> **WHAT IS REQUIRED**: Whatever lies between the line that holds "Where should I" and the final line of the records below, both included, should be repeated exactly; leave out the pictures and add nothing.

____ PROVIDED RECORDS

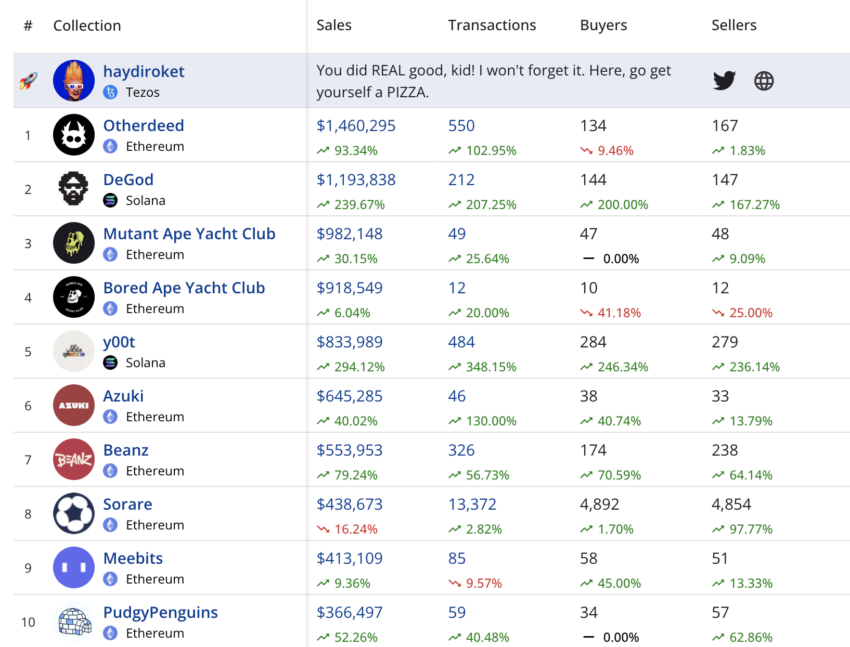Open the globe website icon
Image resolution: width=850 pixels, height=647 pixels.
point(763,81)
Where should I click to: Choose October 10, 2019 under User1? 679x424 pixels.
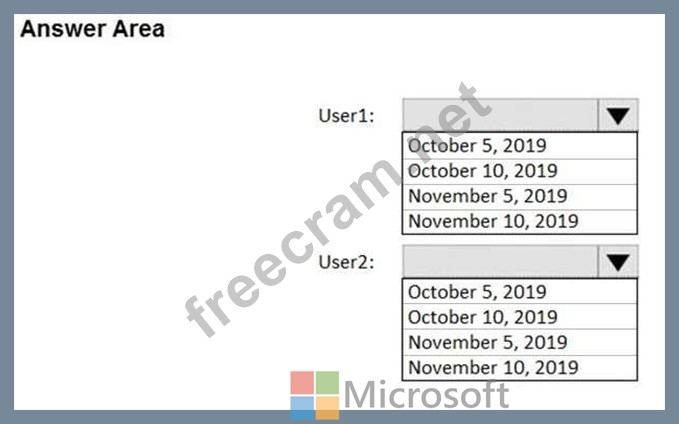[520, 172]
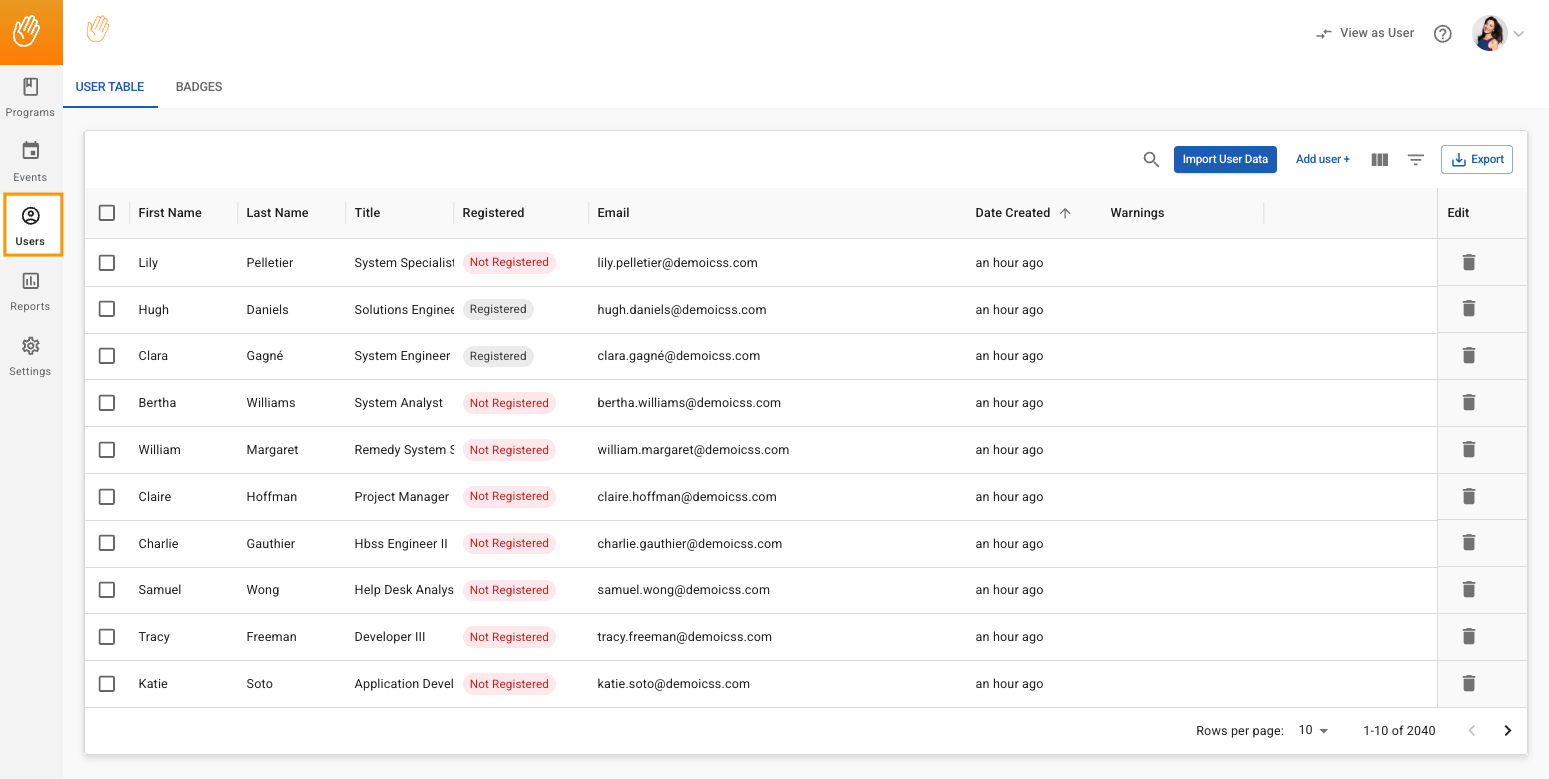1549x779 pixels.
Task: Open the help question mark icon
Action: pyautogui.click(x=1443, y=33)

________

> **EXPECTED OUTPUT**:
Where should I click to: Choose October 10, 2019 under User1? 679x424 pixels.
[520, 172]
1549x779 pixels.
Task: Open the help question mark icon
Action: pyautogui.click(x=1443, y=33)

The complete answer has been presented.